In the text on banks and money creation, why does the writer who says banks do not earn an income from "creating money" separate the multiplier from the base? Answer in one to three sentences.

── TEXT PASSAGE ──

It was of course highly ironical that you informed me that I confused income and money. Verily, this is exactly what I accuse the banks of doing. They create our money, from a government mandate, and they view it, basically, as their income.(through a few trivial manipulations.)
They have several ways of doing that. Oone of the simplest is this. Right now they get money from the Fed at roughly 0% and they buy government bonds with that, at 3.5%…
There is nothing “ironical” with a bank earning income from providing a service.
Banks do not earn an income from “creating money.” Let me try to explain my point. I distinguish the multiplier from the base, because an increase in the money supply through the multiplier is impossible unless the fed creates an increase in the monetary base in the first place. The fed controls the multiplier as well, either directly through reserve requirements, or indirectly through reacting to money demand by the public. If the Fed changed the rules of THEIR game, and required essentially 100% reserves, the money multiplier falls to 1, and the increase in the base — entirely controlled by the Fed — is the increase in the money supply.
The U.S. money supply is NOT the U.S. level of GDP or income. They are different animals, come from two entirely different processes, but do interact and do both happen to be measured in dollars.
Happy Christmas, Sherry:
We agree about several points, such as full reserve banking would be 100% controlled by the Fed. But please notice that this means that in the present system, increase in the money supply is not controlled by the Fed, but by private individuals, the private, unelected, unsupervised bonus bankers.
Let me be a bit more precise. When the banks lend, as they are supposed to, they do create money, multiplying the one given by the central bank. So far, so good. I am NOT against the fractional reserve, per se. My objection, which I tried to make extremely clear is that banks lend the money to whoever they please. That, per se, is not a problem either. It is a problem as implemented now, because bonus bankers are mostly driven by profit for their ilk.
And that is where I part with the present system. A strict deontology, backed up by stiff penalties is necessary to prevent this sort of venality and nepotism, plus political influence peddling. I noticed that you yourself have mentioned that some of the activities of government are akin to this, and that you deplored it.
As it is banks lend to a particular class, allowing the later to be the only one with money that they thereafter can turn into profits. To describe this by a logical hyperlink, that means banks are allowed to create not just money, but profits for themselves, at the exclusion, possibly of the productive entrepreneurs in the economy.
Big bank loving Obama himself has complained recently that “fat cats bankers” are not lending to the real economy. But why would they? No deontology force them to.
If I were Big bank Bonus Banker, the Fed would come, lend me a billion, or more. Then I could put it back with the government at 3.5%, and make a profit of 35 million in a year, with zero risk. Would that be class warfare? Sure.
I could also play derivatives, like Goldman Sachs, and, if I won, I would claim a profit and giant bonuses, whereas, if I lost, the government would replenish me with 50 billion dollars or so. Class warfare? You decide.
Lending to what looks as the most profitable projects for the real economy is OK with me. That is what I want to see big banks do. But I do not want to see Big banks lending to friends, just because they are friends, or belong to the same ilk. Nor should it be OK to lend to the casino in the sky somewhere on another planet of derivatives.

───
── RECORD EXCERPTS ──

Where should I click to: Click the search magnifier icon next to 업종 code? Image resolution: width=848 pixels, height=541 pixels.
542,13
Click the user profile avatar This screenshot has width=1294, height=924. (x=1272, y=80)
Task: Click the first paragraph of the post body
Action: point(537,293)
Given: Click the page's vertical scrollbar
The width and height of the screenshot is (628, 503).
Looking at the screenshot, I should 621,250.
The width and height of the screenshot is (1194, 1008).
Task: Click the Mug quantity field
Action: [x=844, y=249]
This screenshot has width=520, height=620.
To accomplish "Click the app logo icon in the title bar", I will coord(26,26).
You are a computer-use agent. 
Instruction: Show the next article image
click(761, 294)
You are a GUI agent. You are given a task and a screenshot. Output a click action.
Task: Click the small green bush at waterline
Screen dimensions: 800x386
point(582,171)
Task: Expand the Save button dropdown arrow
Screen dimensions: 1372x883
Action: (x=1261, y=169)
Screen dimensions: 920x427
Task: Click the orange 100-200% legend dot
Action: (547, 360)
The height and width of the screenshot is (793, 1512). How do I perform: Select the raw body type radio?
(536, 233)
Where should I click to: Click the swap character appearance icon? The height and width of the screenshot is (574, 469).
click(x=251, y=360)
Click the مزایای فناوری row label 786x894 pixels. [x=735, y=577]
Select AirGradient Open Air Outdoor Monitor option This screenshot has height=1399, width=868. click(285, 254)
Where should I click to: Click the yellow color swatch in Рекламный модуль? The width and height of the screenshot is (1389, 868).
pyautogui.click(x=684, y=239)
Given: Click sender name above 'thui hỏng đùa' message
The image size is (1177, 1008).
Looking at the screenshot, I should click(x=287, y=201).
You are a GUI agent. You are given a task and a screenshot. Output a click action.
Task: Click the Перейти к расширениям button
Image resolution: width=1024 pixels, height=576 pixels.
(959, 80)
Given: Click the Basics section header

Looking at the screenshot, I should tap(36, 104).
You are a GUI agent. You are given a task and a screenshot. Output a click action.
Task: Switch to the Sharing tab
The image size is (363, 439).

───

:: REPLY ::
The writer separates them because the money supply can't grow through the multiplier unless the Fed first increases the monetary base.